FTO controls reversible m 6 Am RNA methylation during snRNA biogenesis.

Small nuclear RNAs (snRNAs) are core spliceosome components and mediate pre-mRNA splicing. Here we show that snRNAs contain a regulated and reversible nucleotide modification causing them to exist as two different methyl isoforms, m ₁ and m ₂ , reflecting the methylation state of the adenosine adjacent to the snRNA cap. We find that snRNA biogenesis involves the formation of an initial m ₁ isoform with a single-methylated adenosine (2'-O-methyladenosine, Am), which is then converted to a dimethylated m ₂ isoform (N ⁶ ,2'-O-dimethyladenosine, m ⁶ Am).

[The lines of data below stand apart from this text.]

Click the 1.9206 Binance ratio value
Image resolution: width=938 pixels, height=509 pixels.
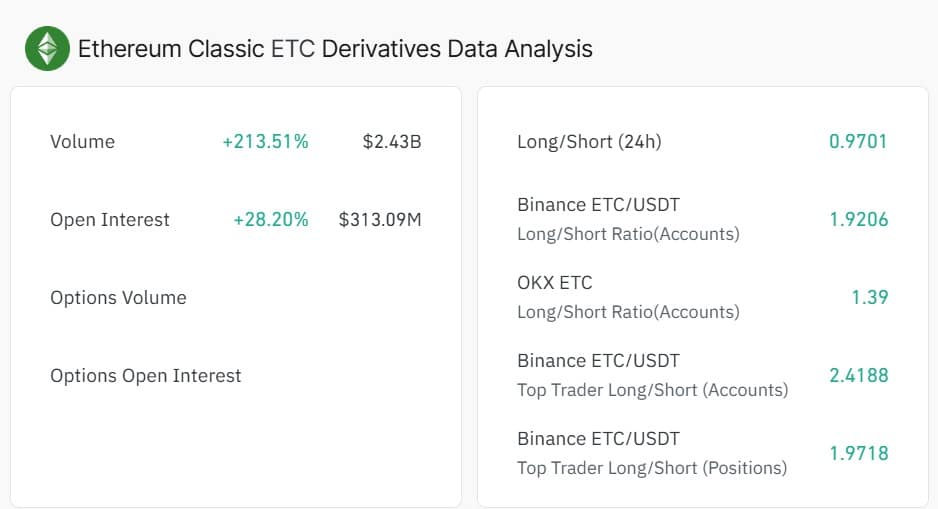[x=858, y=220]
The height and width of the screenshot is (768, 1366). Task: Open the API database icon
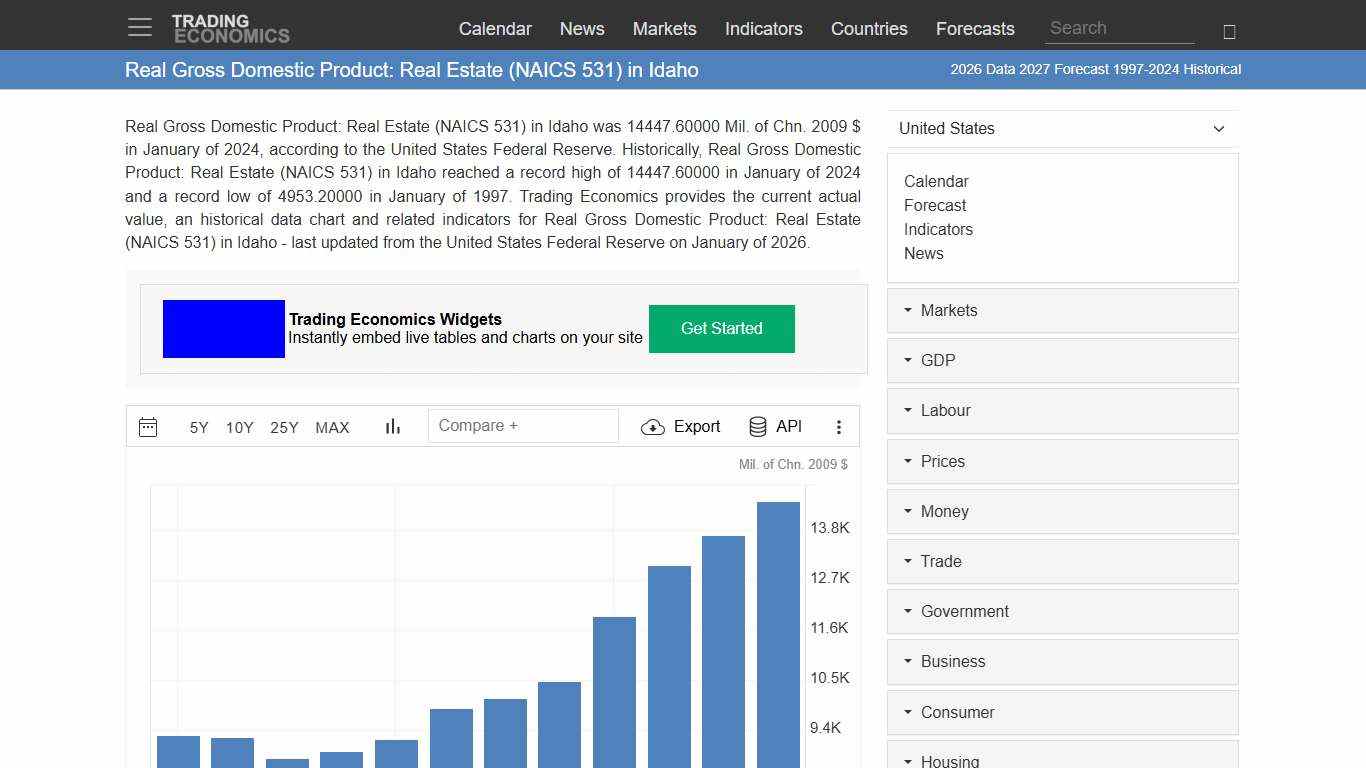(757, 426)
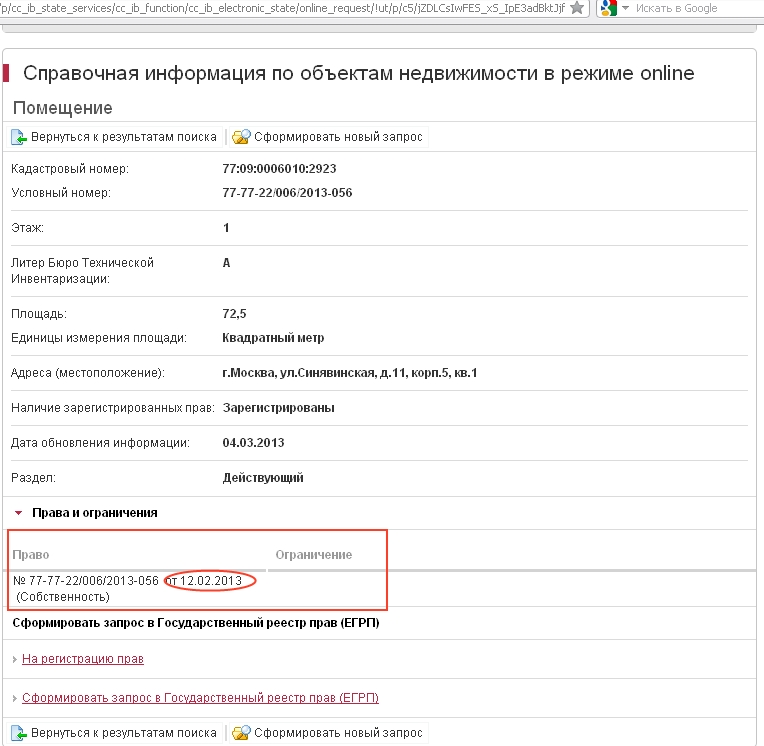Focus the browser address bar URL
764x746 pixels.
coord(280,8)
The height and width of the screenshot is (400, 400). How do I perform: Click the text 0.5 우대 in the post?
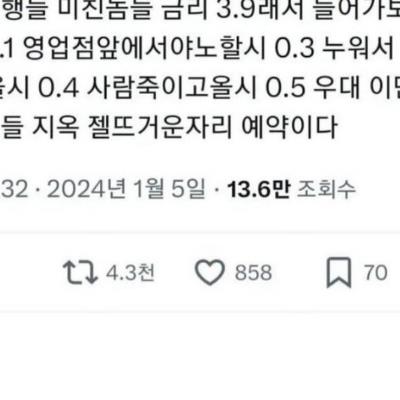click(x=313, y=88)
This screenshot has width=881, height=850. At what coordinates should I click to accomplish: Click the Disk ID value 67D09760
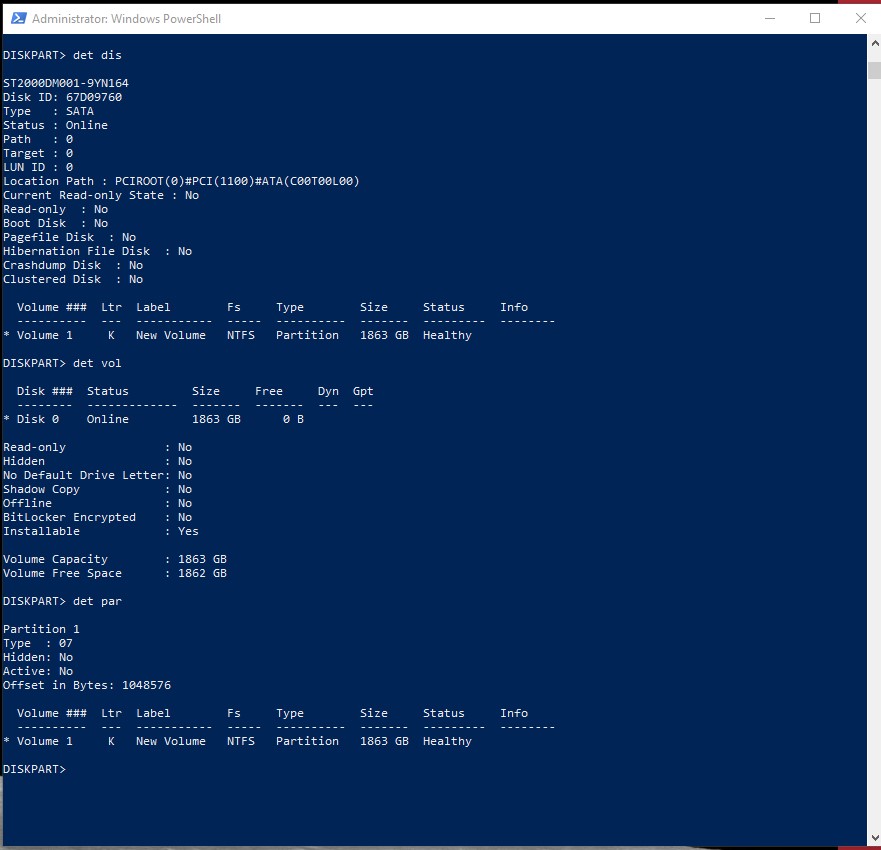click(94, 97)
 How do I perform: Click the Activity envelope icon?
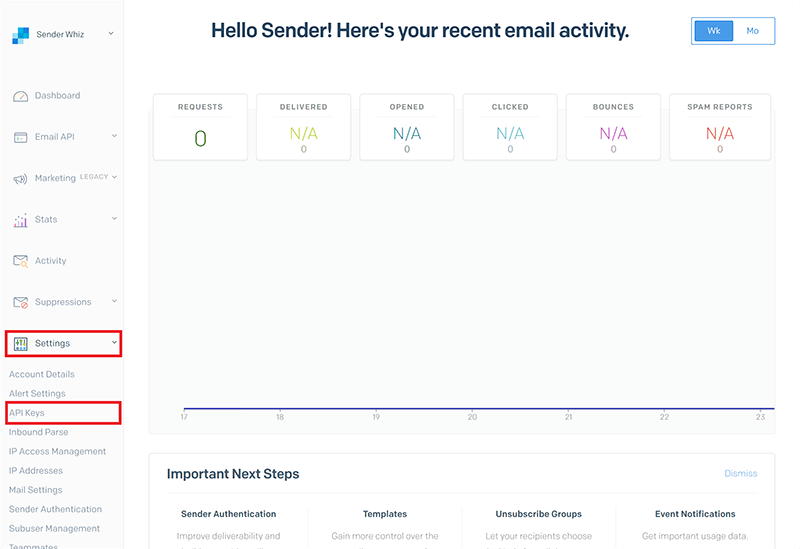pos(20,261)
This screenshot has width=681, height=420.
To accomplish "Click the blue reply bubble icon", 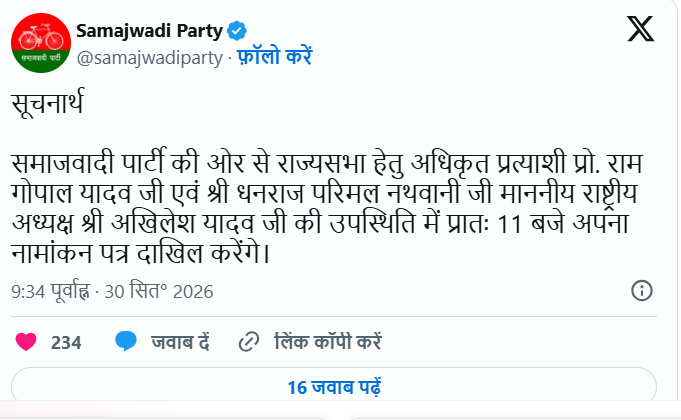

The relative m ₁ and m ₂ isoform levels are determined by the RNA demethylase FTO, which selectively demethylates the m ₂ isoform. We show FTO is inhibited by the oncometabolite D-2-hydroxyglutarate, resulting in increased m ₂ -snRNA levels. Furthermore, cells that exhibit high m ₂ -snRNA levels show altered patterns of alternative splicing. Together, these data reveal that FTO controls a previously unknown central step of snRNA processing involving reversible methylation, and suggest that epitranscriptomic information in snRNA may influence mRNA splicing.